══ RECORDS FOR THIS TASK ══

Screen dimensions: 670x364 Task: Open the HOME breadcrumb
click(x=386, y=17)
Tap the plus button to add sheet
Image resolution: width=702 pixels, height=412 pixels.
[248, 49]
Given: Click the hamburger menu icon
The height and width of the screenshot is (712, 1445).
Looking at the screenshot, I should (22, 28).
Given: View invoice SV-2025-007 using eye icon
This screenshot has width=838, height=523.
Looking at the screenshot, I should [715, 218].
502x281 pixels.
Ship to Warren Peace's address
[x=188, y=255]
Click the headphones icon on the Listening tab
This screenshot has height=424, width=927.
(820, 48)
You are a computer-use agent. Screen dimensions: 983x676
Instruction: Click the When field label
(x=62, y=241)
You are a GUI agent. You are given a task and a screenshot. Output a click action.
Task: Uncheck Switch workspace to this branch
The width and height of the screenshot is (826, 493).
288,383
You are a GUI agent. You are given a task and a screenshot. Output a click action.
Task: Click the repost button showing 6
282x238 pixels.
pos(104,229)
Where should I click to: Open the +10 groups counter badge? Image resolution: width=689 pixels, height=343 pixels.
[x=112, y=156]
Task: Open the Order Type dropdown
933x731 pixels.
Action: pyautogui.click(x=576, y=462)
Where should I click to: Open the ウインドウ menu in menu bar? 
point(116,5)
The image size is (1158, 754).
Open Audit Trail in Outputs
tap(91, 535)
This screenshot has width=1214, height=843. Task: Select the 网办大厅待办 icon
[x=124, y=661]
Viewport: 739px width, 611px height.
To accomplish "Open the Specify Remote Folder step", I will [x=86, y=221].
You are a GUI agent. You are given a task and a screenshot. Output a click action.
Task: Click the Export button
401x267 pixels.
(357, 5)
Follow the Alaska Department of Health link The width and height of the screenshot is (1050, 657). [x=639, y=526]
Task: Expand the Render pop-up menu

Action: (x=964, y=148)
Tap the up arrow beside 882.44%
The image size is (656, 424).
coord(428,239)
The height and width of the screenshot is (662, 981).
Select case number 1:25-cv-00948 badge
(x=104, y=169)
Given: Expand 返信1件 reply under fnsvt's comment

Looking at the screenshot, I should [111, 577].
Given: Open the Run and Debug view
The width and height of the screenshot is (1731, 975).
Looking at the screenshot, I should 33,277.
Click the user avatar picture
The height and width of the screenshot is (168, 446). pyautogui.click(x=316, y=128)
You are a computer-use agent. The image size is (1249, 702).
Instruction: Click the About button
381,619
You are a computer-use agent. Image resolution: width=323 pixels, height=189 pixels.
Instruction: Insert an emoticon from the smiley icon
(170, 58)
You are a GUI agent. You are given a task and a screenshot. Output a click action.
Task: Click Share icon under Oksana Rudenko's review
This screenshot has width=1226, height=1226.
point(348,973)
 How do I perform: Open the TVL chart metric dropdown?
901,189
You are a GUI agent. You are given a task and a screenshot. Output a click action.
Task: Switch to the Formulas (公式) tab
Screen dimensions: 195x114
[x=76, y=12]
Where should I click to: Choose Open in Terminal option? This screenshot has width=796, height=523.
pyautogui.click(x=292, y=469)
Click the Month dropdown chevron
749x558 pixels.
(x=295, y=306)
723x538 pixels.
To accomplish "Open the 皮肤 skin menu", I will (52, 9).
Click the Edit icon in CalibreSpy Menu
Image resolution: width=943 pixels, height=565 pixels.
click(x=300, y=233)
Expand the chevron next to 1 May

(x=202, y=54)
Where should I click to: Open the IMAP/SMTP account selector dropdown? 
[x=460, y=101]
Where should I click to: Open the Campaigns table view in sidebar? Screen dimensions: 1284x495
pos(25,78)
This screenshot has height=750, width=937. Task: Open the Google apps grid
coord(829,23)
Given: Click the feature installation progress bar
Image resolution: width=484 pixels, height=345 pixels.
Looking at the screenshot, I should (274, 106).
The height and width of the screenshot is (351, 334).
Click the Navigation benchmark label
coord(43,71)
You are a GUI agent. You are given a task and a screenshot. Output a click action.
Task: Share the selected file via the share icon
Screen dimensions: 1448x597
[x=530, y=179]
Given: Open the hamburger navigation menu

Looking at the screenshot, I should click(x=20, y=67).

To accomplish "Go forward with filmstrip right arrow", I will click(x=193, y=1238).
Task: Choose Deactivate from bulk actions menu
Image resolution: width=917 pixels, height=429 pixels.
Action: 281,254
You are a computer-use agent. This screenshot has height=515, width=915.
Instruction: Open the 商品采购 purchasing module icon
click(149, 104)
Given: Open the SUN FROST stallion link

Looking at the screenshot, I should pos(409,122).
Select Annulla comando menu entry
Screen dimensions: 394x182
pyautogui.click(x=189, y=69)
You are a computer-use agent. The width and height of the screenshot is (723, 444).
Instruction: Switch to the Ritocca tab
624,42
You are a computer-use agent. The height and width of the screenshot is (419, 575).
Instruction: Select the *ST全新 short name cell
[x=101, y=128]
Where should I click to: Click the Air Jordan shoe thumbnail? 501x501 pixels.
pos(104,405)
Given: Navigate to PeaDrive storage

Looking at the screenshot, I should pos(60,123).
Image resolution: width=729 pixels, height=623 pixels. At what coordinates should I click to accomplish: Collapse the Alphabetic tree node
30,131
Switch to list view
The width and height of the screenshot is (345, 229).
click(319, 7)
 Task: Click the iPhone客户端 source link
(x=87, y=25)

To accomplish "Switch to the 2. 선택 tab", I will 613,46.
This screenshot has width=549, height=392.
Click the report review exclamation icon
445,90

═══

### ACTIVITY
Pull from the data each line where the string "arrow" turns up.

### EXPECTED OUTPUT
Tap the up arrow beside 882.44%
To accomplish "Go forward with filmstrip right arrow", I will click(x=193, y=1238).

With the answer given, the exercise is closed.